Lies, Damn lies, and #GamerGate statistics

Mah Stick
4 min readOct 25, 2014

A Newsweek article just came out, claiming that GamerGate is not about ethics but rather about harassment, coupled with some graphs and numbers to show for.

Before we refute that a quick reminder:

  1. Most journalists are looking for sensations
  2. Most journalists don’t really understand statistics

The thing marketers love the most about big data is the manipulations you can pull on it, should you choose to tell either a negative or a positive story. Enthusiastic gamers following NPD videogame sales reports already know how it works: “The Big 3” (Sony, Nintendo and Microsoft) always put some kind of PR spin on a subset of the data to demonstrate why they had a good month, sometimes becoming very creative with the numbers.

The bad thing about pulling these kinds of stunts is how experts can quickly point that you’re manipulating the data and talking out of your ass.

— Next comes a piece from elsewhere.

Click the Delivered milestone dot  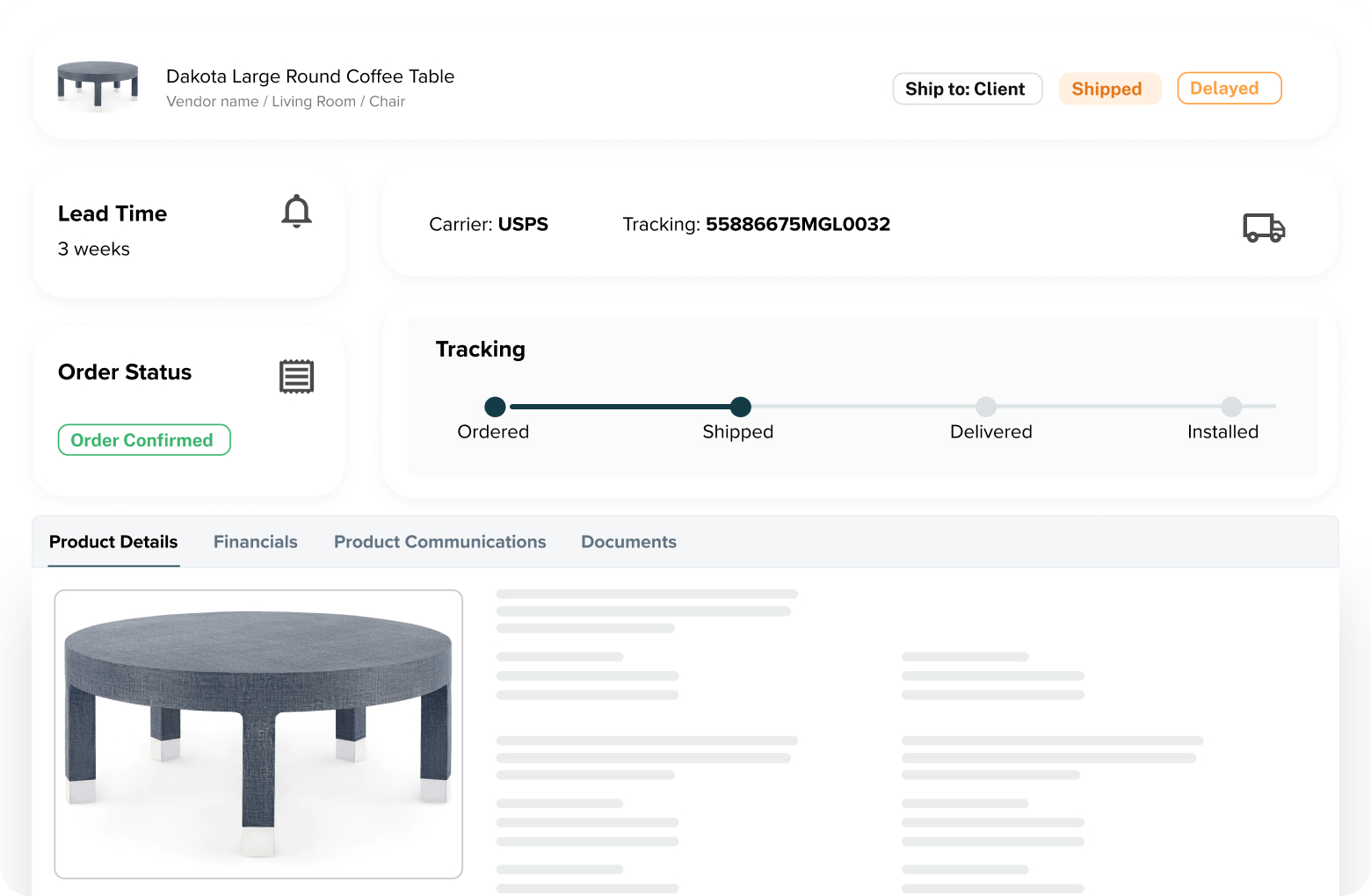pos(985,407)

Now, I won’t go into the many failures in the NewsWeek report, as Cainjw already did a fine work there. I will however note two things you should always look for when looking at graphs and charts in the media:

Are they telling the whole truth? Or just throwing some random facts around?

When doing an actual research, you formalize a hypothesis and then choose what test you will carry to accept or reject said hypothesis. In the following case Newsweek made the hypothesis “is it about ethics or harassment?” and to test that they counted the number of times some male and female GamerGate “celebs” were mentioned in tweets containing the hashtag, assuming that more mentions of females equates harassment.

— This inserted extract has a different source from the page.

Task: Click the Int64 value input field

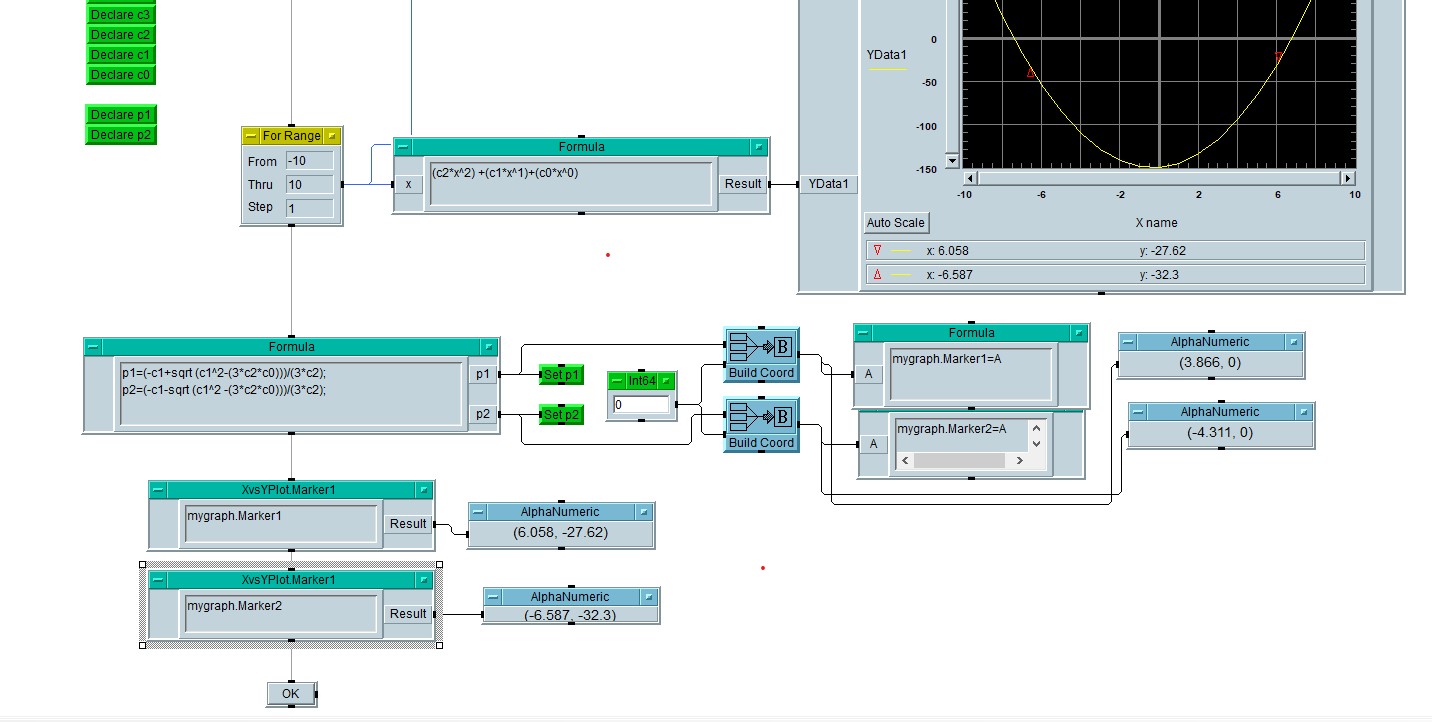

But how is that even proper test for the hypothesis? The fact that one person is mentioned more than another doesn’t show anything one way or another - except for perhaps reinforcing their celeb status in the debate and their own active involvement in it. A proper hypothesis would be “how many of the #gamergate tweets even mention any one of these people in the first place?”. If it’s about ethics and not about harassing people we expect that most of the tweets will not include any one of these people. Luckily, we already have that piece of information:

This paints a pretty clear picture. When looking at the full dataset, mentions of Zoe and Anita are negligible at best.

Cause and effect

One of the most common “statistics comprehension” fails happens when people can’t tell the difference between correlation and causation. Even if Newsweek’s methodology was firm and a link was found between A and B, this still doesn’t tell us if A causes B or vice versa (or if there’s a hidden parameter C responsible for both).

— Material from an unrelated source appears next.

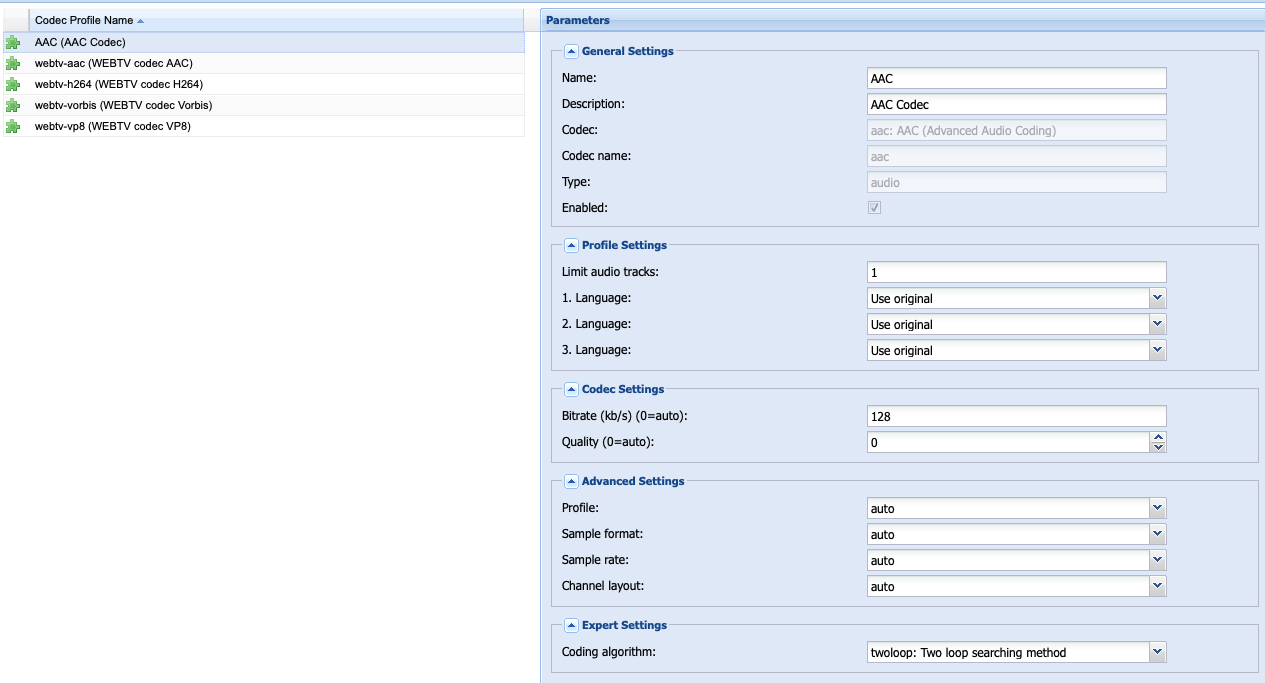
Task: Collapse the Profile Settings section
Action: 571,245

Newsweek are like a reporter digging up data showing a correlation between people’s weight and their dietary habits. They find out from the data that overweight people have attempted more diets throughout their lives than the average person. They then come out with the attention grabbing headline and conclusion:

We now have a proof: diet makes you fat!

Sounds ridiculous? Indeed. And the GamerGate headline Newsweek came out with is just as ridiculous. They are wrongfully assuming that A causes B just because there is some kind of correlation between A and B.

Just as a thought experiment, here are few possible reasons for why there are more tweets about Zoe than Nathan:

  1. Zoe Quinn is more active than Nathan Grayson in Twitter, or directly engages the #Gamergate hashtag more than Nathan Grayson.
  2. Zoe Quinn has more followers than Nathan Grayson in Twitter, jumping into the conversation and retweeting here whenever #Gamergate is mentioned.
  3. Nathan Grayson’s ethical issues with Zoe were investigated, challenged and mostly put behind at some point — before #GamerGate hashtag even came to be. But Zoe was involved many other issues: DMCA takedowns, disruption of the Fine Young Capitalists campaign, Patreon contributions from reporters and so on.
  4. Zoe received bigger media coverage than Nathan Grayson leading to more tweets about her.
  5. The negative tweets towards Zoe are justified criticism.
  6. The negative tweets towards Zoe are not justified and so this hashtag is about harassing here.

If Newsweek wishes to prove the claim at point 6 (which is at the base of their hypothesis) is correct, they have to explain first why they are ruling out points 1 to 5 and back it with evidence.

In the meantime, the full dataset gives out a very interesting fact. Perhaps they should consider this piece of information for their headline:

Half a million #GamerGate tweets Analyzed. Only 0.2% negative tweets towards prominent female opposers.

--

--